No todo es fiesta, ni mucho menos. Además del costo en vidas, en secuelas y en posibles efectos hoy ocultos, han aumentado la pobreza y la desigualdad en casi todo el mundo. También siguen en pie riesgos relevantes, aunque no necesariamente inmediatos. Uno es la inflación y, asociada a ella, la suba de tasas de interés. Otro es la deuda global, pública y privada, que en 2020 ya llegaba a 3,5 veces el PIB mundial: una demasía. En parte por eso, más y más gente duda que las tasas sigan todavía bajas y están en aumento las expectativas de inflación a un nuevo target que podría ser, aunque no inmediatamente, de entre 2% y 3% anual. Los más conservadores se están volcando a comprar bonos del Tesoro de USA. No obstante, su rendimiento ha pausado su aumento. El de 10 años saltó de enero a marzo desde un insólitamente bajo 0,91% anual a 1,62%. Llegó a superar 1,70%, pero ahora cayó a menos de 1,60%. El optimismo no impide la volatilidad, y hay que prestar atención a la rapidez de los movimientos, casi siempre riesgosa. Al impulso de la recuperación global, las commodities siguen muy firmes. El precio de los granos, por ejemplo, es hoy comparable al de hace 10 años en términos reales, cuando todavía prevalecía el viento de cola. La duración de esta bonanza dependerá mucho del clima y de la continuidad de la recuperación global, en especial la de los países emergentes, que son sus principales demandantes.
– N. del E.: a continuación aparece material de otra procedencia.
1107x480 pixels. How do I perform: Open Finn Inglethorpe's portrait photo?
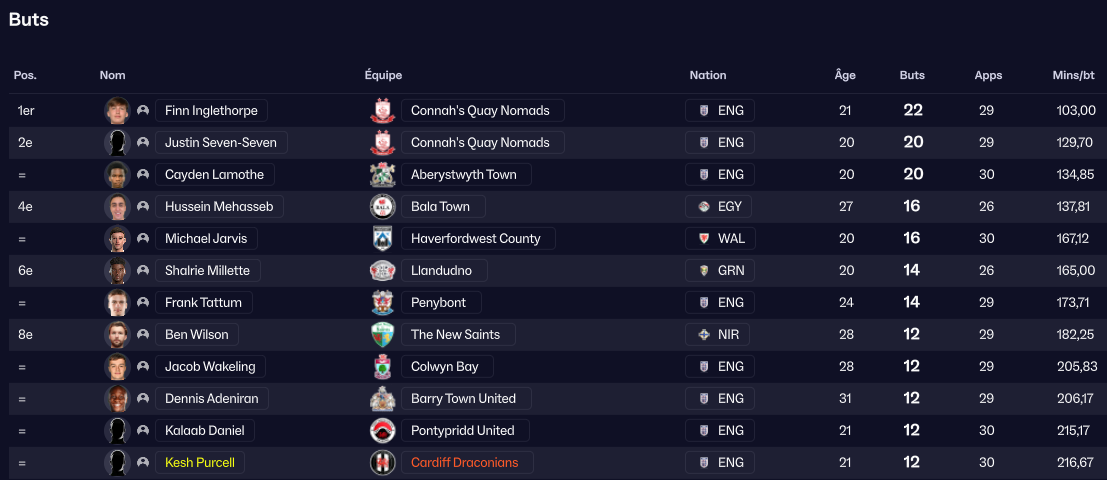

La Argentina llega a esta situación muy golpeada, luego de una década de estancamiento económico, bajísima creación de empleos formales y consecuentes aumentos de la pobreza y, algo menos, de la desigualdad. Esto se acompaña con inflación crónica, en gran medida causada por un déficit fiscal igualmente crónico. Hemos “logrado” derrotar a la docena de planes de estabilización de mejor calidad. Una de sus peores consecuencias es ser un país bimonetario en el que para ahorrar, consumir bienes durables o invertir se usan dólares, quedando el peso limitado a cobros y pagos oficiales y al consumo menor. Aunque no lo parezca esta historia se hace presente también hoy. Al bajar nuestro producto bruto 2,4% en el trienio 2020-22, en marcado contraste con la mejora de la mayoría de países emergentes, el nuestro será uno de los de mayor caída.
Tanto el mundo como la Argentina, y ésta más aun por su vulnerabilidad, dependerán de aquí en más de la eficacia y la velocidad de difusión de las vacunas, también contra las nuevas cepas. Pero, aunque carentes hoy de la euforia de los años del viento de cola y pese a atravesar una situación grave, nuestro país tiene una nueva oportunidad, comparable con aquélla. Es cierto, la deuda pesa más hoy que entonces, pero esto sería manejable si los gobernantes entendieran y aceptaran que, con un programa económico capaz de interrumpir nuestra decadencia, el FMI aceptaría re-perfilar sustancialmente los vencimientos con él, nuestro principal acreedor. Ello ocurriría porque daría lugar a un rumbo claro de productividad inclusiva, permitiendo aumentar la calidad y la cantidad de las inversiones en capital humano y físico, creando así cientos de miles de empleos formales, reduciendo de ese modo la pobreza y abriendo el camino para reducir también la desigualdad. De esto se trata, no de copiar a algún país, pero tampoco de inventar un camino autóctono que a veces se parece demasiado al de las naciones que han fracasado.
*Profesor del IAE y de la Facultad de Ciencias Empresariales de la Universidad Austral.